Output the lines starting with the line that contains "Where should I click to: Click the Back" and going on through the line that contains "This screenshot has height=784, width=1518." as a two-column CSV with the columns input and output. Give one row for each line paired with its coordinates, put each field in quotes, and replace line breaks with spaces.

########################################

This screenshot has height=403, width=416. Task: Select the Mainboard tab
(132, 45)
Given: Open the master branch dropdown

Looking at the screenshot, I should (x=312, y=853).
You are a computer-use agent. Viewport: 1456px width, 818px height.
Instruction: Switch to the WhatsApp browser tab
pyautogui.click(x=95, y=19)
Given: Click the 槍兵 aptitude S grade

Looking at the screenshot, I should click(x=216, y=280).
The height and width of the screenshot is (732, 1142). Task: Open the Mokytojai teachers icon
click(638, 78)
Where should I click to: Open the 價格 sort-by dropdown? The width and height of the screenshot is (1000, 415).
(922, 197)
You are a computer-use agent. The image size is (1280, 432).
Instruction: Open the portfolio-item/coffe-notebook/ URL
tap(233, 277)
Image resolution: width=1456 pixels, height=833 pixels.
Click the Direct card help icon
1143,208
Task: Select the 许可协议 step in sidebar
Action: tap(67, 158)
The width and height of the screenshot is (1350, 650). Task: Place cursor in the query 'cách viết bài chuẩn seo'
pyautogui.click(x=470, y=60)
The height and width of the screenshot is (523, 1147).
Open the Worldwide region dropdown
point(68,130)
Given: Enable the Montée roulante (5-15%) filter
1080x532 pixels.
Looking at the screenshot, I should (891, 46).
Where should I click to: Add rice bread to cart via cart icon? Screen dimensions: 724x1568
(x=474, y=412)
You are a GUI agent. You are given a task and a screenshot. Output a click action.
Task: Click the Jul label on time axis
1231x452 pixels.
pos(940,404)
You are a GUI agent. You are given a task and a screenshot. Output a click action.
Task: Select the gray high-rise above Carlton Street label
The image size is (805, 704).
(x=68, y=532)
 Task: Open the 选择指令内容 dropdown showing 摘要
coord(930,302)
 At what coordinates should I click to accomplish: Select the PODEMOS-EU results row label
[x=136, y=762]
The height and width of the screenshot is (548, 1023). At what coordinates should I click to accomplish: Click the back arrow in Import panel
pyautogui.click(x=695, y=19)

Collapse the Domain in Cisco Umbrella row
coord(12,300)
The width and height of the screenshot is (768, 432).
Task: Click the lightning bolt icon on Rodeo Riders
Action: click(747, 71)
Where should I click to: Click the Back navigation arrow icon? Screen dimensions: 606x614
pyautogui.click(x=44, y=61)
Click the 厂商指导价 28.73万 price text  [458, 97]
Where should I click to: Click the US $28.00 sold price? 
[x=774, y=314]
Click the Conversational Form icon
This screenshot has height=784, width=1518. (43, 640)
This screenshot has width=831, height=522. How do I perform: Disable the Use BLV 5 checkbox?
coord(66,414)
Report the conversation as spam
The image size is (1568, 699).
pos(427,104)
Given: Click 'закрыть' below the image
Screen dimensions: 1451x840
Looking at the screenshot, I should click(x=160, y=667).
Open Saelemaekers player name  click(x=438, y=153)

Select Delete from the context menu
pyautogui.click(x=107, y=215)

########################################

▸ EXERCISE RESULT:
input,output
"Where should I click to: Click the Back navigation arrow icon? Screen dimensions: 606x614","pyautogui.click(x=44, y=61)"
"Click the 厂商指导价 28.73万 price text","[458, 97]"
"Where should I click to: Click the US $28.00 sold price?","[x=774, y=314]"
"Click the Conversational Form icon","This screenshot has height=784, width=1518. (43, 640)"